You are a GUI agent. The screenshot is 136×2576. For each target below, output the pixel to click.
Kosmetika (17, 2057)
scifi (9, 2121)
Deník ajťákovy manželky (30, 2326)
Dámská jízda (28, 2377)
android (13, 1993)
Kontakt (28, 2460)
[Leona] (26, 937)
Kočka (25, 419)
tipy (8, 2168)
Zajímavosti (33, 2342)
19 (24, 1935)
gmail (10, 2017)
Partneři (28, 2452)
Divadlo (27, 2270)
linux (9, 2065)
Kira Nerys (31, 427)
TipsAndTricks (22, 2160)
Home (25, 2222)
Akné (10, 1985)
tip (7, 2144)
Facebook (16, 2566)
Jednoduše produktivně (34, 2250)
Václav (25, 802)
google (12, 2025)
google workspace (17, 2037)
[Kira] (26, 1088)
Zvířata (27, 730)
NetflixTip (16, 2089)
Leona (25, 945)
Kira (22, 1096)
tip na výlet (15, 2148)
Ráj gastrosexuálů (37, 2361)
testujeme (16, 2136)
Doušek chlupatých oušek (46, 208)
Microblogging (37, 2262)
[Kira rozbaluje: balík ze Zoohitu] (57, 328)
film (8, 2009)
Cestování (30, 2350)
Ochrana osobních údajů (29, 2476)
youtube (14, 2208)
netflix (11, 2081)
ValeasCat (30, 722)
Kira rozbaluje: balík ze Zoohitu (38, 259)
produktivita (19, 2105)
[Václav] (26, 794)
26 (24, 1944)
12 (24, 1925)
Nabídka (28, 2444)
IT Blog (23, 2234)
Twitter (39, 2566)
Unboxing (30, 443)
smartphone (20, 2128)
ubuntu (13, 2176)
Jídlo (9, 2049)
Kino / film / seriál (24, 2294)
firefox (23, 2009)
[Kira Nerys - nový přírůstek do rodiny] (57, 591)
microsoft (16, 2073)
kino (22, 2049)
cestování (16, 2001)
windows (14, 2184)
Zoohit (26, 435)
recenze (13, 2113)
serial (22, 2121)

········

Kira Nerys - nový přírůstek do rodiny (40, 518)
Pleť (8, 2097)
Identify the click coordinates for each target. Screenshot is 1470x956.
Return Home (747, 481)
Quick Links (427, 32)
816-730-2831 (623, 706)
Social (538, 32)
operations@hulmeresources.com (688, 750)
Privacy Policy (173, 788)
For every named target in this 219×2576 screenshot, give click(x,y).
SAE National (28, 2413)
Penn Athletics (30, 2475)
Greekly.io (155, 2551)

········

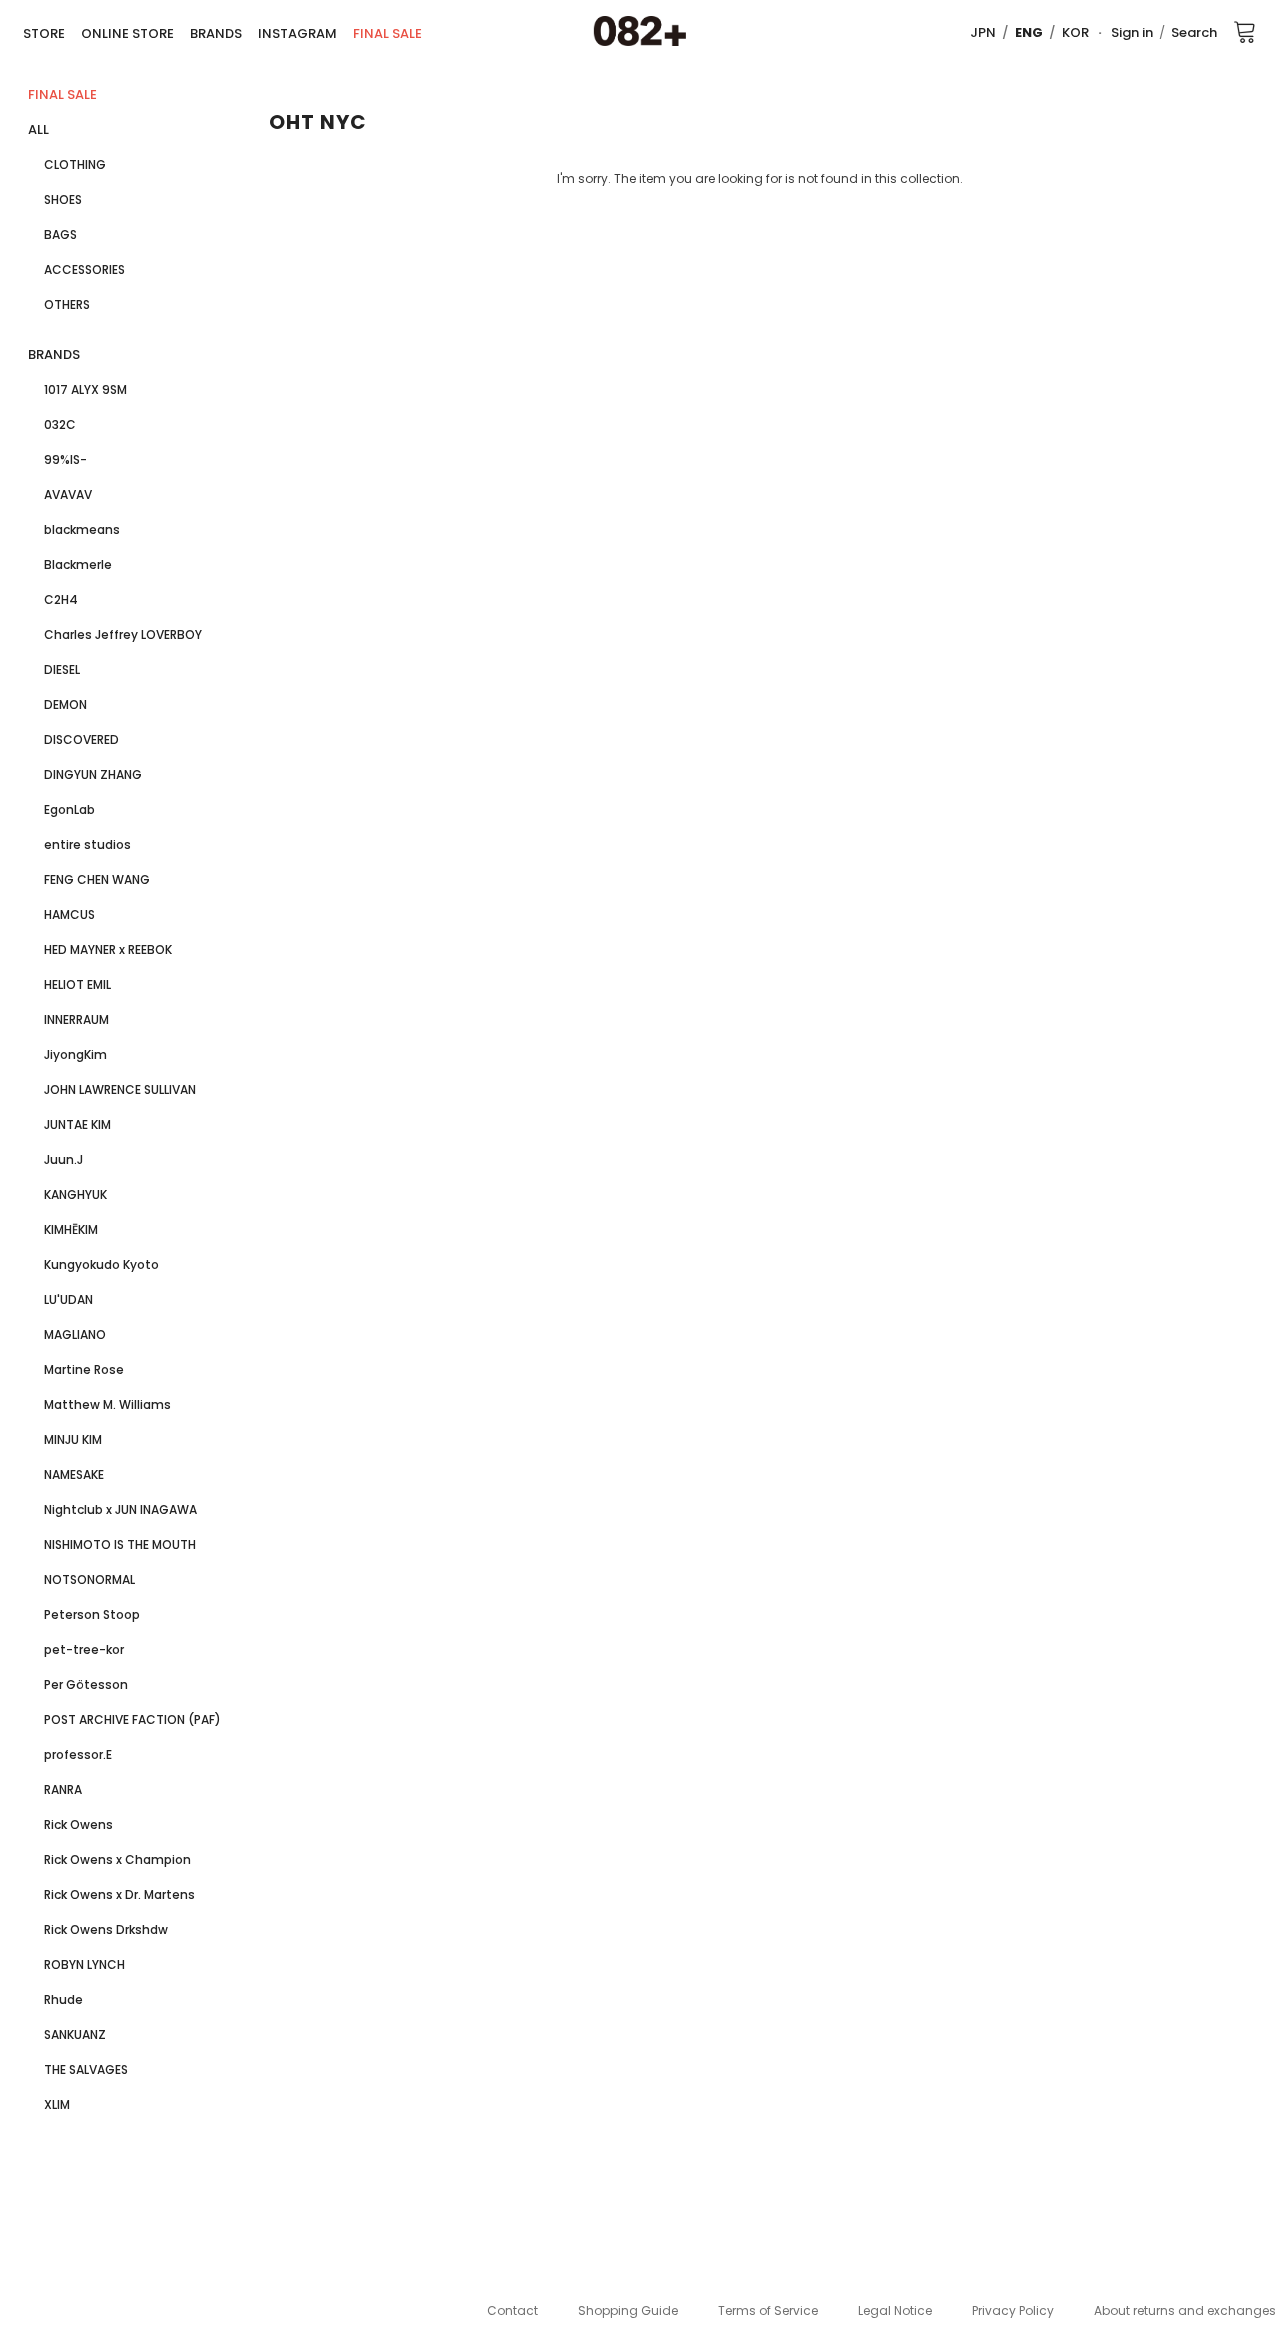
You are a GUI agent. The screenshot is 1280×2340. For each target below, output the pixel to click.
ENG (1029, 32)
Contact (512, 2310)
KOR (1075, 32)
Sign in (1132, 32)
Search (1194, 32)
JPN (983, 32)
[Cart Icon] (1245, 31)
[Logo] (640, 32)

········

▶ Requirement:
Copy the entries above exactly, but only from the line holding "Twitter (39, 2566)" through the line holding "recenze (13, 2113)", both included.

▶ Your response:
Twitter (39, 2566)
Unboxing (30, 443)
smartphone (20, 2128)
ubuntu (13, 2176)
Jídlo (9, 2049)
Kino / film / seriál (24, 2294)
firefox (23, 2009)
[Kira Nerys - nový přírůstek do rodiny] (57, 591)
microsoft (16, 2073)
kino (22, 2049)
cestování (16, 2001)
windows (14, 2184)
Zoohit (26, 435)
recenze (13, 2113)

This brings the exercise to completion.